§ Task brief
The reply must contain exactly the lines below from the one with "Open メール/SMS設定 in the sidebar" down to the one with "to the Analytics", both included, and nothing more; please omit the pictures.
:: Listed entries
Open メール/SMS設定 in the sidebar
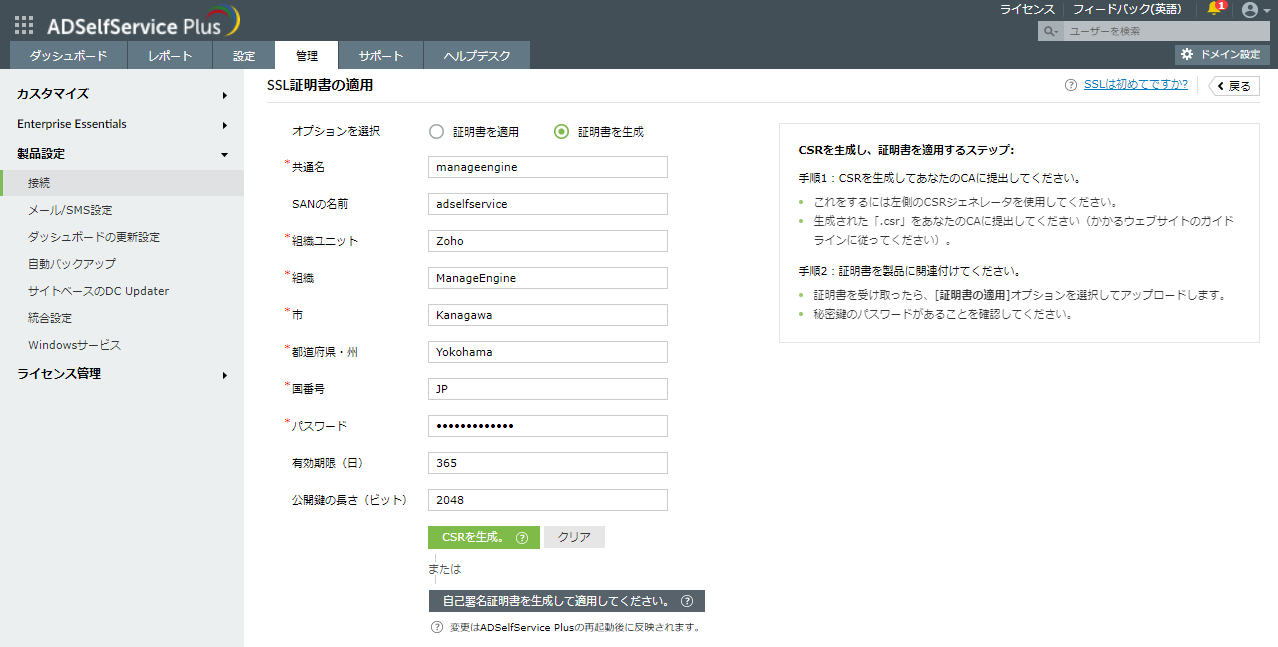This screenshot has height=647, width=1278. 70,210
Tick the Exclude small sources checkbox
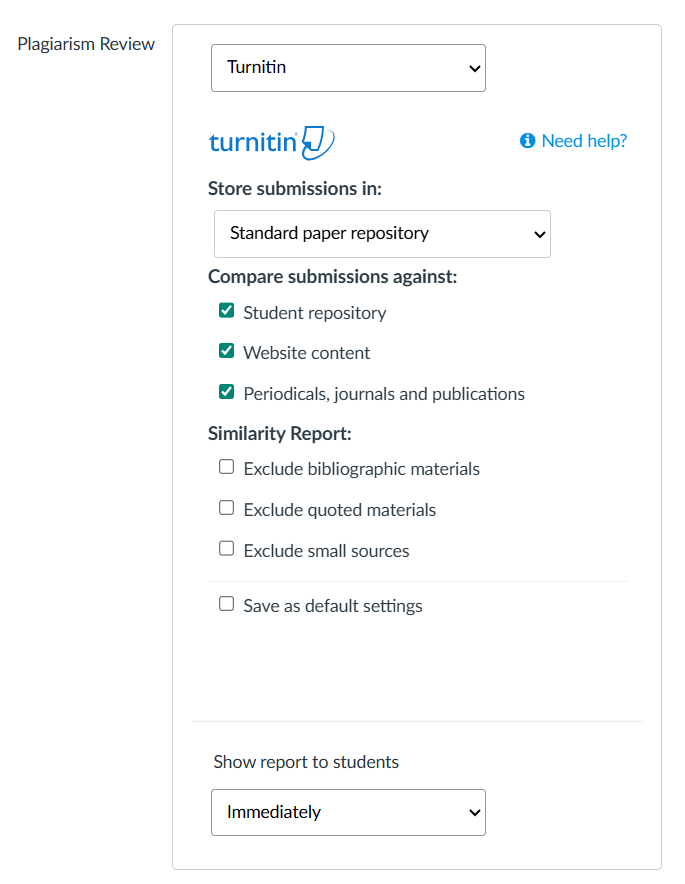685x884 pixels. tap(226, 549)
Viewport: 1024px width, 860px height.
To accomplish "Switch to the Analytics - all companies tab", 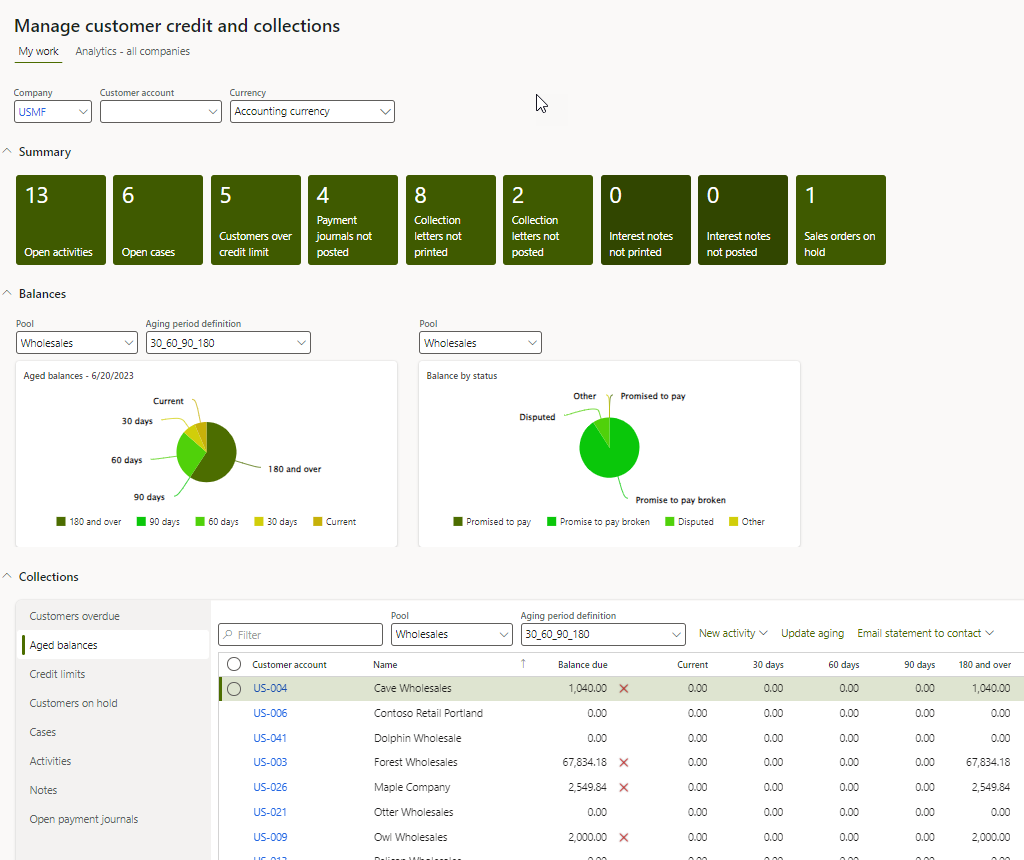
::::
:: Listed entries
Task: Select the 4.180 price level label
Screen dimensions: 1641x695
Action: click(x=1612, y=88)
::::
:: Listed entries
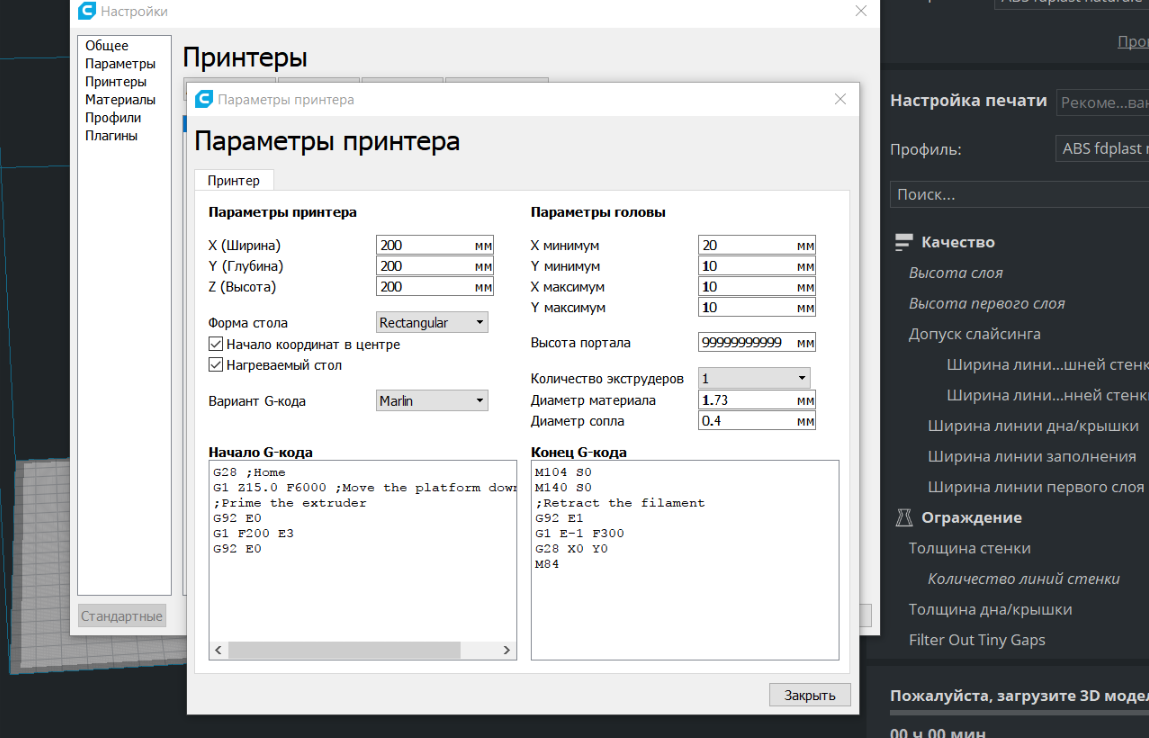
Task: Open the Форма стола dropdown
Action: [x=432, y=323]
::::
§ Response area
Open メール/SMS設定 in the sidebar
This screenshot has height=647, width=1278. 70,210
Tick the Exclude small sources checkbox
685x884 pixels. tap(226, 549)
Viewport: 1024px width, 860px height.
To accomplish "Switch to the Analytics - all companies tab", 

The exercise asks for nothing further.